## [AUFGABEN]
[A] Beantworte zum Beschluss über die Beschwerde diese Fragen:
(i) Welches Gericht hat in erster Instanz entschieden?
(ii) Welcher Betrag wird monatlich zusätzlich angestrebt?
(iii) Wie hoch ist die insgesamt angestrebte Mehrleistung?
[B] Ersetze in den Einträgen von der Zeile mit „Where should I click to: Select the 1Y“ bis zum Ende der Einträge, beide Enden eingeschlossen, „Where should I click to“ durch „Where do I click to“. Gib nur diese Zeilen wieder und lass alles andere unverändert.

## [TEXTAUSZUG]
L 2 AS 484/23 B

Land
Nordrhein-Westfalen
Sozialgericht
LSG Nordrhein-Westfalen
Sachgebiet
Grundsicherung für Arbeitsuchende
Abteilung
2
1. Instanz
SG Duisburg (NRW)
Aktenzeichen
S 41 AS 139/23
Datum
2. Instanz
LSG Nordrhein-Westfalen
Aktenzeichen
L 2 AS 484/23 B
Datum
3. Instanz
-
Aktenzeichen
-
Datum
-
Kategorie
Beschluss

Die Beschwerde gegen den Beschluss des Sozialgerichts Duisburg vom 16.02.2023 wird zurückgewiesen.

 

Gründe

Die Beschwerde ist statthaft. Sie ist nicht gemäß § 172 Abs. 3 Nr. 2 b) Sozialgerichtsgesetz (SGG) ausgeschlossen. Es kann dahingestellt bleiben, ob es sich unter Berücksichtigung des vom rechtskundig vertretenen Kläger gestellten Klageantrags, „die Beklagte unter Aufhebung des WS Bescheides v. 11.01.23 zu verpflichten, sachinhaltlich über den Widerspruch des Klägers v. 05.01.23 gegen den Bescheid der Beklagten v. 17.12.22 zu entscheiden“ um eine Klage handelt, für deren Berufungsfähigkeit und der sich daraus ableitenden Möglichkeit, gegen einen ablehnenden Beschluss über Prozesskostenhilfe (PKH) der ersten Instanz Beschwerde einzulegen, auf den Wert des Streitgegenstandes abzustellen ist oder ob es sich um ein Verfahren handelt, dessen Berufungsfähigkeit sich nicht nach dem Wert des Beschwerdegegenstandes gemäß § 144 Abs. 1 SGG richtet. Denn mit dem nach Auffassung des Beschwerdeführers vom Beklagten nach Aufhebung des Widerspruchsbescheids neu zu erlassenden Bescheid strebt er ausweislich der Begründung seines Widerspruchs die Auszahlung von weiteren 184,95 € (Direktzahlung an den Vermieter nur i.H.v. 455 € statt 639,95 €) monatlich an sich für den im Bewilligungsbescheid vom 17.12.2022 geregelten Zeitraum von neun Monaten und damit insgesamt eine Mehrleistung i.H.v. 1664,55 € an, mit der der für eine zulassungsfreie Berufung erforderliche Wert des Beschwerdegegenstandes übertroffen würde. Die auch im Übrigen zulässige Beschwerde ist jedoch nicht begründet.

(Einträge zu Zielpositionen)
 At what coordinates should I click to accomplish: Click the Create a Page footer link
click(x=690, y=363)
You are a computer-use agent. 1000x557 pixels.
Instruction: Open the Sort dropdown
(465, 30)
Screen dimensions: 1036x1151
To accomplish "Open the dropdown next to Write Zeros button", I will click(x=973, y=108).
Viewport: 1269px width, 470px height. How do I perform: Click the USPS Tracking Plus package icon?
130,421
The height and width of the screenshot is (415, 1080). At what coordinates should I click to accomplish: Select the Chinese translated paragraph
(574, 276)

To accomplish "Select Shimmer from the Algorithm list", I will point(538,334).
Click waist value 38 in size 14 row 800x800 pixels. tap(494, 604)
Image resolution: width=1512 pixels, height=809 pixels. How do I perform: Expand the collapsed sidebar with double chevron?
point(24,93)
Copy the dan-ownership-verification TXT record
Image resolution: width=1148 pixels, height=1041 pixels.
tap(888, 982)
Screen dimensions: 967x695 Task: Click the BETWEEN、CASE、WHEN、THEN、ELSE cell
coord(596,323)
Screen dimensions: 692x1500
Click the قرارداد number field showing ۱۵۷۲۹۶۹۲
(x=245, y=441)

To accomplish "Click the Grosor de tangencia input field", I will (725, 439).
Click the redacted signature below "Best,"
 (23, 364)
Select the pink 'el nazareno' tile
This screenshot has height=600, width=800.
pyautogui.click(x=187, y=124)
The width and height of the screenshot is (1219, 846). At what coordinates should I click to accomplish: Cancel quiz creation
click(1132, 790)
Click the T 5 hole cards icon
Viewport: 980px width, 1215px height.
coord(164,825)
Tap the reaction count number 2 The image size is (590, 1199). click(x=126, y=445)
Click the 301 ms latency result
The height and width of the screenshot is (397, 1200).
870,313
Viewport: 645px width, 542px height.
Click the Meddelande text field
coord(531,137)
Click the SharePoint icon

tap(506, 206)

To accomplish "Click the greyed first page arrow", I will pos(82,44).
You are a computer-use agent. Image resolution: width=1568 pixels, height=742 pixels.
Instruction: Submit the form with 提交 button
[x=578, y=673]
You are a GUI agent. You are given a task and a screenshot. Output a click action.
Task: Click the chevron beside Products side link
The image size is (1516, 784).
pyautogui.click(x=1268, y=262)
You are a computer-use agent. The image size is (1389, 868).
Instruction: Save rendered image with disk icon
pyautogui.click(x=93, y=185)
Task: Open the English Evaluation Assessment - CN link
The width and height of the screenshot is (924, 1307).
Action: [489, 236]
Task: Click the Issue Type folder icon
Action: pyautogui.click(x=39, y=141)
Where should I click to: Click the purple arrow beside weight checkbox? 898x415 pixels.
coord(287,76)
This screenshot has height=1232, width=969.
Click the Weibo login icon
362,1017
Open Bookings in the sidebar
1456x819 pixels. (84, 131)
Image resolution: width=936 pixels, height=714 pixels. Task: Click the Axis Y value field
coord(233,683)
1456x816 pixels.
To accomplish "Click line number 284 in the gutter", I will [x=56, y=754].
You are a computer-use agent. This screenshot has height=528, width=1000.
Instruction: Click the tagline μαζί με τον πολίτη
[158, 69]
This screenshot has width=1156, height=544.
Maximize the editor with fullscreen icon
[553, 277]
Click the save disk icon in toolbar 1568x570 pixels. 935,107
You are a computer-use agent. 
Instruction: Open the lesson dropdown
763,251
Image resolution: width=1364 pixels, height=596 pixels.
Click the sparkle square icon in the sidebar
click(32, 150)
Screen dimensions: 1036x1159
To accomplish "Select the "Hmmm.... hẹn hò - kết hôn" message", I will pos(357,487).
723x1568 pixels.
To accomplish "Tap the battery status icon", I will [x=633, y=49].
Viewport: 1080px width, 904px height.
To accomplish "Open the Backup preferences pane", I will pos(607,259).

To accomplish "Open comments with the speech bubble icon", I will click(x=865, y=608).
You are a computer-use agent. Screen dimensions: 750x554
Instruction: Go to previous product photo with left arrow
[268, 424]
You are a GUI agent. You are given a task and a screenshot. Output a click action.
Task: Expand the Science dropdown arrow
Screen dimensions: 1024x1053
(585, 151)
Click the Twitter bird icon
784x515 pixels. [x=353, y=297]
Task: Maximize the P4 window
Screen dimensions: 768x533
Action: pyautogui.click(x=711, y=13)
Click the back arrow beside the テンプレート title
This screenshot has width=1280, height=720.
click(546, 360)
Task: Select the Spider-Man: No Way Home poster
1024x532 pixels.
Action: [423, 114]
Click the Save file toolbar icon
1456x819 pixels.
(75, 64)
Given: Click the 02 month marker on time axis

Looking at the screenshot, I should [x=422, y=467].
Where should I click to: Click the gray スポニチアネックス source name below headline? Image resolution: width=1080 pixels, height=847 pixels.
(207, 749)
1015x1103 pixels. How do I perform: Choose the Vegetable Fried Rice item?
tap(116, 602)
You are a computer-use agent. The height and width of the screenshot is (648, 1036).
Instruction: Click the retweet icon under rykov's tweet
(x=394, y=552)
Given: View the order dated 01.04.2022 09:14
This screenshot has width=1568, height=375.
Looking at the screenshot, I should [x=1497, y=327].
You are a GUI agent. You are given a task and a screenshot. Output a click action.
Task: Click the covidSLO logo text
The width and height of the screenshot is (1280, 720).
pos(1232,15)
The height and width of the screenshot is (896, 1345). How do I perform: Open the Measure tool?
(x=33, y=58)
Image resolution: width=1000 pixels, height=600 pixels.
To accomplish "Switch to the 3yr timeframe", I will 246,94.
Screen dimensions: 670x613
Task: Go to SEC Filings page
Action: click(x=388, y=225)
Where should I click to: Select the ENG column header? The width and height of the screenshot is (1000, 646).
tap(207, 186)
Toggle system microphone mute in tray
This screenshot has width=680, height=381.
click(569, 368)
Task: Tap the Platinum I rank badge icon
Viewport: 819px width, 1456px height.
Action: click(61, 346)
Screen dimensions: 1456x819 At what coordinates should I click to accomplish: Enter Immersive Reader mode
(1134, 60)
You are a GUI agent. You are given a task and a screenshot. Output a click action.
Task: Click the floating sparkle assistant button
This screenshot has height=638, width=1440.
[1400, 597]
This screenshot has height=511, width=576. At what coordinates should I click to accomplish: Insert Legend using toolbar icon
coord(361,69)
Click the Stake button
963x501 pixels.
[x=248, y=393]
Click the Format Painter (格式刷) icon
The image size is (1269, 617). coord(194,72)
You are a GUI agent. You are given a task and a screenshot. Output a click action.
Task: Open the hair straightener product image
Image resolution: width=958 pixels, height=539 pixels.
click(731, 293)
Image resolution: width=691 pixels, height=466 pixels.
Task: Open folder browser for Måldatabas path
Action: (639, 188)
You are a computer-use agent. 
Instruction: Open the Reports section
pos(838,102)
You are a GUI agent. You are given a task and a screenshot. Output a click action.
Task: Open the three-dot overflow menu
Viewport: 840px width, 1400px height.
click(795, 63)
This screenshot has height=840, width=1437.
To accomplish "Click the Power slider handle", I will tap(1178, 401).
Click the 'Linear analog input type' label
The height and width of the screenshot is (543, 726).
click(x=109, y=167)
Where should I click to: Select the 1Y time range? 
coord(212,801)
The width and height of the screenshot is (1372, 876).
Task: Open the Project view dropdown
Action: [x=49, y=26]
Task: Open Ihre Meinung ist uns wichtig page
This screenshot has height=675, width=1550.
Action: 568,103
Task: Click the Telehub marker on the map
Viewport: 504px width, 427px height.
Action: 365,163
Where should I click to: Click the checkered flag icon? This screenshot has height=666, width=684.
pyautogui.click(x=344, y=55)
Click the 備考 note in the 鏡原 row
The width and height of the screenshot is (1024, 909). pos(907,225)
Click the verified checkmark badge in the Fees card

## [LÖSUNGEN]
[A]
(i) Das SG Duisburg (NRW).
(ii) Angestrebt werden monatlich weitere 184,95 €.
(iii) Die Mehrleistung beträgt insgesamt 1664,55 €.

[B]
Where do I click to: Select the 1Y time range? 
coord(212,801)
The width and height of the screenshot is (1372, 876).
Task: Open the Project view dropdown
Action: [x=49, y=26]
Task: Open Ihre Meinung ist uns wichtig page
This screenshot has height=675, width=1550.
Action: 568,103
Task: Click the Telehub marker on the map
Viewport: 504px width, 427px height.
Action: 365,163
Where do I click to: Click the checkered flag icon? This screenshot has height=666, width=684.
pyautogui.click(x=344, y=55)
Click the 備考 note in the 鏡原 row
The width and height of the screenshot is (1024, 909). pos(907,225)
Click the verified checkmark badge in the Fees card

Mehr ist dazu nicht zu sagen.